NEW YORK (TheStreet) -- Who doesn't love a bargain? Whether at the grocery store or to get our oil changed, everybody loves a deal. In fact, Groupon (GRPN) has built an entire business model around our desire to spend less.
However, it's not the same on the stock market. Wall Street doesn't send out coupons, only reminders that, "Price is what you pay, value is what you get."
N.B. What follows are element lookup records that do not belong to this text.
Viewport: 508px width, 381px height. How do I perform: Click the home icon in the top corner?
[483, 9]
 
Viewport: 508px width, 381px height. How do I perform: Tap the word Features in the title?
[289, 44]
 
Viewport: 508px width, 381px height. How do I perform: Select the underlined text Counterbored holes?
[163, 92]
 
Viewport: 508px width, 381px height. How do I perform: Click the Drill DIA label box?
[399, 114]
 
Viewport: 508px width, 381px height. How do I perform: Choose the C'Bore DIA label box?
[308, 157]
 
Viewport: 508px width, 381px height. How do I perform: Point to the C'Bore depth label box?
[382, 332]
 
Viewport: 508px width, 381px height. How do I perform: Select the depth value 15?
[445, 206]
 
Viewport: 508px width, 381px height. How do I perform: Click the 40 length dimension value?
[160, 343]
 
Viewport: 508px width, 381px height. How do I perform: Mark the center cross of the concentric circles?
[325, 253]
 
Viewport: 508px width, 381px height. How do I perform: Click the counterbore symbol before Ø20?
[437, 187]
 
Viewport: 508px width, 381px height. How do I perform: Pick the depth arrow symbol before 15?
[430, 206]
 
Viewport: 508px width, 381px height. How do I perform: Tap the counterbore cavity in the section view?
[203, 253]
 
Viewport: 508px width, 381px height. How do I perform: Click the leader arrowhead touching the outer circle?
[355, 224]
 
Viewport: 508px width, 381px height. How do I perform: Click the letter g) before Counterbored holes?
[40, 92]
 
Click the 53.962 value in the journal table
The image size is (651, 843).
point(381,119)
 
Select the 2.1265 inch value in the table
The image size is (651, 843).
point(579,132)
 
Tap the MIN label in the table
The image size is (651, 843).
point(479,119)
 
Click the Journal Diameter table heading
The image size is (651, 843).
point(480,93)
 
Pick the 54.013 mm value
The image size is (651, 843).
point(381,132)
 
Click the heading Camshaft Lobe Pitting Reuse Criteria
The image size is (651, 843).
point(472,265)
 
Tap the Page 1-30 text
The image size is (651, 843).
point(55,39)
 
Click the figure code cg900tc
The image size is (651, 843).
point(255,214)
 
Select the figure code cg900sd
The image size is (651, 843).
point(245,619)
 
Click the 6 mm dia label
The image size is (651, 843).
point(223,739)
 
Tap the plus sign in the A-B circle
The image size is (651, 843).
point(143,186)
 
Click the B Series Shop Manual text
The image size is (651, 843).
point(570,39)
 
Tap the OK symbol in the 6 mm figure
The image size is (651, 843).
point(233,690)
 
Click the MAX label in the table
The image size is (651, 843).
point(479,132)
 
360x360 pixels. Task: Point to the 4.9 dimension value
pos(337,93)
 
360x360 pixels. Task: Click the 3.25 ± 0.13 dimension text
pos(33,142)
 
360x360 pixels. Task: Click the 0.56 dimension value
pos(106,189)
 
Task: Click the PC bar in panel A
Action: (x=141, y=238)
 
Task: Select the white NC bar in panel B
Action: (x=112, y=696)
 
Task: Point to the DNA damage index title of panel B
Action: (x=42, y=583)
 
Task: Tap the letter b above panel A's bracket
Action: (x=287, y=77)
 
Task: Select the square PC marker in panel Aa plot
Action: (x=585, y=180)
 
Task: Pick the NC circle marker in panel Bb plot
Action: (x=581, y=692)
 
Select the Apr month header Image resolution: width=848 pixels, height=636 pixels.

Even so, there remains an attraction to what seems like a "cheap" price. Investors are drawn to the perceived less-risky proposition of the per-share amount. But are they really less risky or is it the higher number of shares that one can presumably afford?(NOK) The first stock we're going to take a look at is Nokia, which I'm recommending as a buy. Shares are currently trading around $4, down 2% for the year to date. But don't be fooled. Since reaching a low of $3.02 on April 19, the stock has been up by as much as 42% when factoring the $4.24 per share reached on July 9. Still, if you've been following this company for a while, you have every right not to be excited. Despite these gains, we can say it pales in comparison to the $60 per share level that the stock reached in 2000. More recently, we know Nokia is still far from the $30 per share mark reached in 2008, which means that investors have lost more than 90% over the past decade. Companies don't reach the depths that Nokia has suffered without having grossly mismanaged its business. However, there are now signs that things are beginning to turn around. I'm not suggesting that Apple (AAPL) and Google (GOOG) should suddenly fear their positions in the smartphone race. But I'm willing to now give Nokia's management credit for improving the company's financial position. They've done this, while at the same time keeping Nokia's head above water as it sorts things out.